A family of delay-dependent dynamic priority queueing systems

We consider a family of single-server queueing systems with two priority classes. The system operates under a dynamic priority queue discipline in which the relative priorities of customers increase with their waiting times, and which can be characterized by the urgency number. We investigate the transient as well as the steady-state behavior of the virtual waiting times of the two classes of customer as functions of the urgency number. Stochastic orderings, the joint distribution, and surprising limit results for these processes are obtained for the first time.

Delay Analysis of a Time Division Multiple Access (TDMA) Channel

The delay performance of a Time Division Multiple Access (TDMA) channel for transmitting data messages is considered. The channel is assumed to be fixed assigned to a station with unlimited buffer capacity and Poisson message arrivals. Each message gives rise to one or more packets for transmission into fixed-length time slots. The steady-state probability generating function of the queue size is derived. A formula for the expected message delay is given. The analysis is then generalized to a nonpreemptive priority queue discipline; expected message delay formulas are given for the priority classes.

Analysis of the Earliest Due Date Scheduling Rule in Queueing Systems

We investigate a model for a general single server queueing system operating under the earliest due date scheduling rule, which can be interpreted more generally as a dynamic priority queue-discipline. We consider both preemptive resume and non preemptive disciplines within this framework. No assumptions are made about the distributions of interarrival times and service times of customers in this model, so that characterizations can be derived for arbitrary systems. The analysis depends on suitably defining the concepts of the server's workload and busy period of the system with respect to the priority classes involved.
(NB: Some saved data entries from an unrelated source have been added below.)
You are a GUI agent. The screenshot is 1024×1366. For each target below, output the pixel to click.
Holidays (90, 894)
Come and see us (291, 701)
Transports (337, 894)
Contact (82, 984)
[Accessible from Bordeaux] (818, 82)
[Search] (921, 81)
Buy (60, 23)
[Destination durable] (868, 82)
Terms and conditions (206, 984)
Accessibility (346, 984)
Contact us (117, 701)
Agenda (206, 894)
Equations are developed for the virtual waiting times of customers arriving at the system at any time t, and these imply properties of virtual lateness. In the case of an M/G/1 system, expressions for mean waiting times in transient and steady state are derived, and these are found to be analogous to the expressions derived by Cobham in the special case of static priorities. Bounds for expected waiting lime and lateness are obtained, and the increased flexibility of optimization with respect to dynamic priorities is indicated. The results in the paper extend to the case of a number of servers in parallel instead of a single server.
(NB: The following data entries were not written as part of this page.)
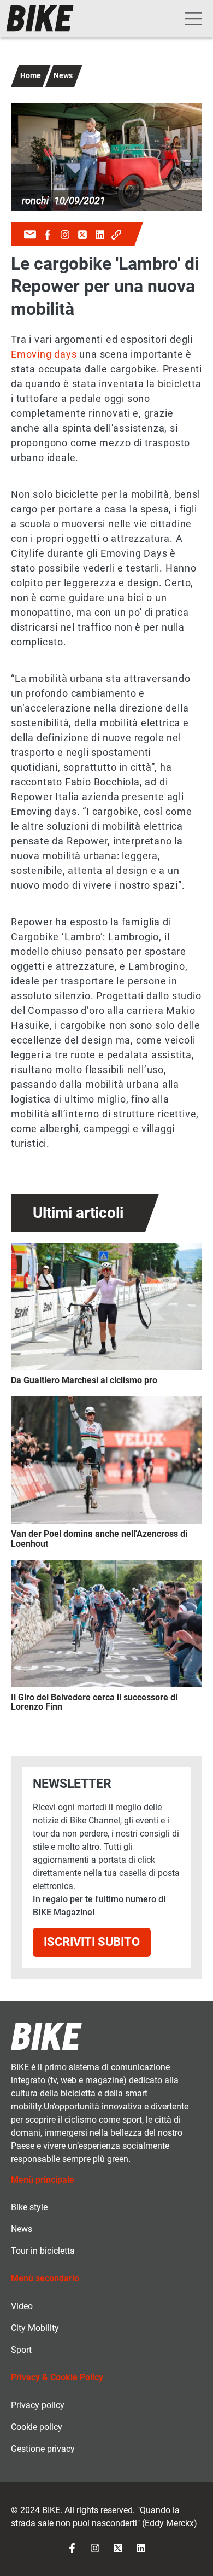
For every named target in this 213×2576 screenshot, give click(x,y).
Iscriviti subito (92, 1942)
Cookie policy (36, 2427)
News (63, 75)
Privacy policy (37, 2405)
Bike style (29, 2207)
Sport (21, 2350)
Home (30, 75)
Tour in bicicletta (43, 2251)
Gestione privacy (43, 2449)
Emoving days (44, 354)
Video (22, 2306)
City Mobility (35, 2328)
Weaving Processes-Effects of Non-Preemptive Priority and Operator Interference on Output

Warp yarns are depleted in the weaving process and must be replaced. Principles of queueing theory are applied to warp beam replacement. Looms may be serviced with new warp beams on a first-come-first-served or on a priority basis. Comparative studies have been made to determine the queueing dis cipline that would maximize loom output or loom operating efficiency for the same number of repairmen. Monte Carlo methods have been used for examining the queueing process. The actual universe of looms was replaced by a mathematical model that was demonstrated to be theoretically equivalent to the actual universe. For the particular system investigated, the priority queue discipline proved to be marginally more economical than the first-come-first-served discipline. The effectiveness of simulation as a tool for this type of study has been demonstrated.